The effects of structural violence produced by government systems is first discussed in two studies examining child support systems and carceral pathways for noncustodial parents. The two presentations on child supports systems vary in their methodological approaches, one using a large quantitative dataset while the second study is based on thematic analysis of qualitative interviews with noncustodial fathers. Subsequently, the criminalization of survivors of urban gun violence is examined in an analysis of government-funded victim support services and associated legislation. A fourth study explores the implications of both direct and vicarious police contact for adolescent wellbeing overall using the Fragile Families dataset. Finally, drawing from semi-structured qualitative interviews the fifth study examines how justice involved black women experience myriad forms of structural violence via their involvement in behavioral health services post-incarceration.

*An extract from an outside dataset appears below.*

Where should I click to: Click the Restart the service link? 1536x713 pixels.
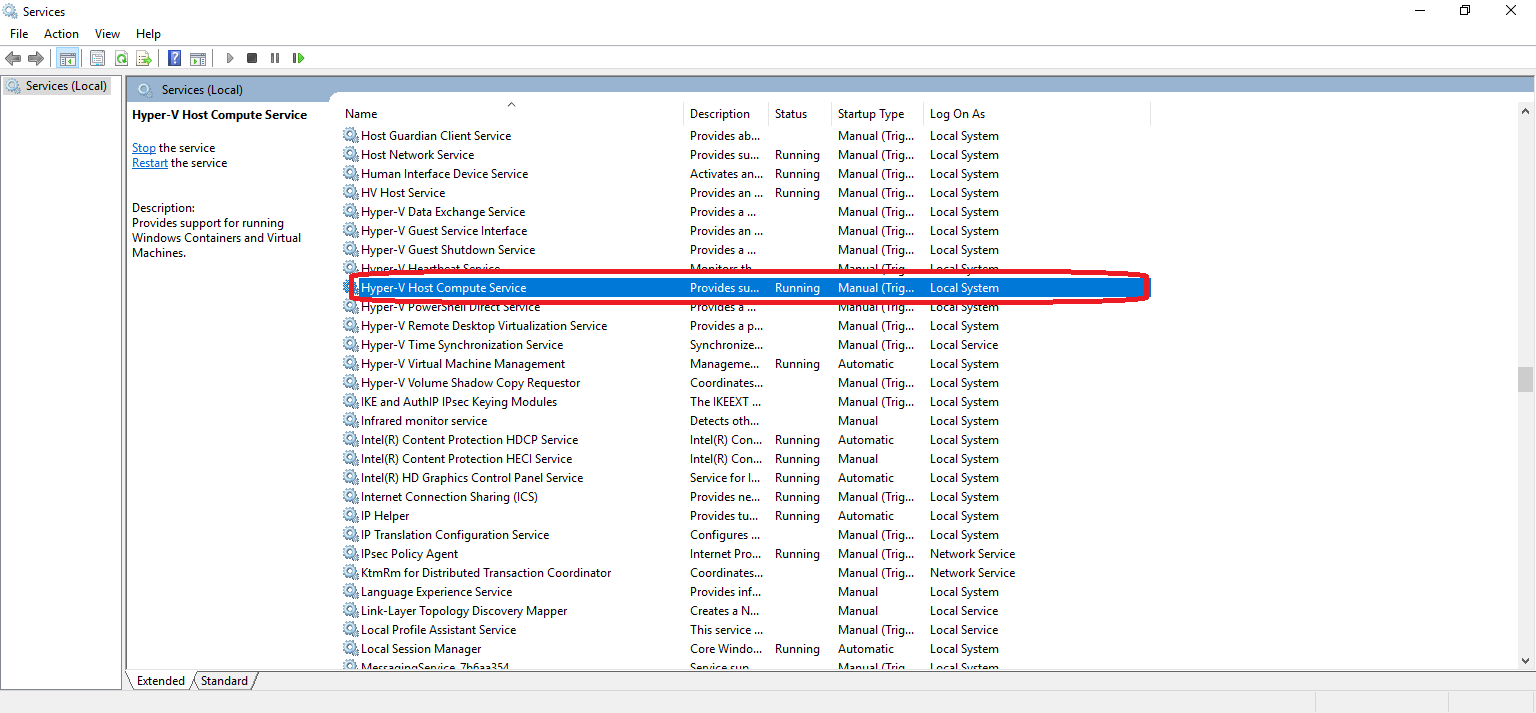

The papers within this symposium exemplify a range of social work research methods and approaches to examine experiences of structural violence among individuals who have experienced harm via contact with government- commissioned social support systems. A solutions-focused discussion of the research implications is embedded within the presentations to identify multi-level strategies addressing the multiple and complex needs of noncustodial parents, survivors of violence, urban youth, and black women with justice involvement.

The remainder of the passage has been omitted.